Sunday, December 6, 2009

Writing My Way Through It

I was under the floor when I returned from Pátzcuaro and learned that the sale of my house in New Orleans had been postponed AGAIN. Since I’m no longer acting, a career that allowed me to put my drama onstage instead of bringing it into my life, I went into woe is me mode and started contemplating the edge. This is never really serious—my fear that I might reincarnate on a lower level negates the possibility of suicide.

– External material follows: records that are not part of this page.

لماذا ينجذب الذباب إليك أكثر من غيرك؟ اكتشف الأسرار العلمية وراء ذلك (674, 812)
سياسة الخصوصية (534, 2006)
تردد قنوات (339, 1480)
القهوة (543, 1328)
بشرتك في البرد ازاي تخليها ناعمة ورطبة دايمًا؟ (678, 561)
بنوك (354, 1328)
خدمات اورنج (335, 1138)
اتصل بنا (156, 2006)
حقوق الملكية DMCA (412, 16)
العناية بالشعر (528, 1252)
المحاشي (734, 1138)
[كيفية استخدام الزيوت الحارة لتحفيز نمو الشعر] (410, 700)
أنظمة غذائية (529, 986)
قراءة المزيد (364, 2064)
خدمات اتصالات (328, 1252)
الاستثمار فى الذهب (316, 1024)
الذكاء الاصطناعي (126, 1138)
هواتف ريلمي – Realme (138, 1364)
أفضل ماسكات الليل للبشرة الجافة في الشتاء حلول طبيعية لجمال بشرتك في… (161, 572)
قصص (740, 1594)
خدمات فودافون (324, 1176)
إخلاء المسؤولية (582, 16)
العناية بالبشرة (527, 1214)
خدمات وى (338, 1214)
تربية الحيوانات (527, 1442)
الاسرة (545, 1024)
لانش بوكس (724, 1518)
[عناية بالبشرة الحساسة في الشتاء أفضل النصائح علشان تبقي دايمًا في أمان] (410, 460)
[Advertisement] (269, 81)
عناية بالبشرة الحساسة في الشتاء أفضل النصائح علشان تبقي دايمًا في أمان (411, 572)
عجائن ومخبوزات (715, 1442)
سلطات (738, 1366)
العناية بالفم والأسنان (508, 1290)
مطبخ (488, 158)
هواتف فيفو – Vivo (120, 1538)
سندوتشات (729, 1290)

I wanna get it right this time so that I will never have to visit earth plane again.

After 24-hours I stopped the pity party, a rule I’ve stuck to assiduously since Hurricane Katrina, and called Tim Hazell, an artist who had contacted me about writing an article for Atención on his new exhibit, to tell him I could get started earlier than I had anticipated. Although ma was a visual artist, I’ve never written about art and was a little intimidated. But a challenge was exactly what I needed—it would leave less time to brood. A day or so later, another writing assignment materialized—a feature article on the jazz festival. That plus my regular work for the Literary Sala meant I had 3 articles to complete in as many weeks.

Needing continual attitudinal adjustments, due to things in New Orleans, my Thanksgiving celebration this year focused on drinks, not food. I got wasted. I’d planned to watch Beyonce’s concert on one of the networks that night, but passed out on the couch about five minutes after it started. Will have to catch that one on Utube.

The 15th Annual Blues and Jazz Festival started the day after Thanksgiving. The Angela Peralta Theatre, where it’s usually presented, was closed for renovations this year so the Festival had to find a home. Festival Director, Antonio Lozoya, expanded the Festival and made other decisions that significantly increased the ticket prices this year, weird given that we are in the mist of a global economic meltdown. The lineup was good but I, like most San Miguelese, couldn’t afford to see much of it. As much as I love jazz, I have to pay the rent and utilities first and wanted to have a few Feliz Navidad dollars. My article on Nic Bearde got me into performance free. I bought a ticket to hear David Gilmore, who was guest artist for this kick-ass Mexican fusion band, lead by pianist Mark Aanderud, and a friend treated me to saxophonist David Sánchez’s performance with special guest, drummer Antonio Sánchez. Only the last performance was well attended. The first two had less than 60 people.

Am going back into writing hibernation until I leave for Oaxaca on December 20th.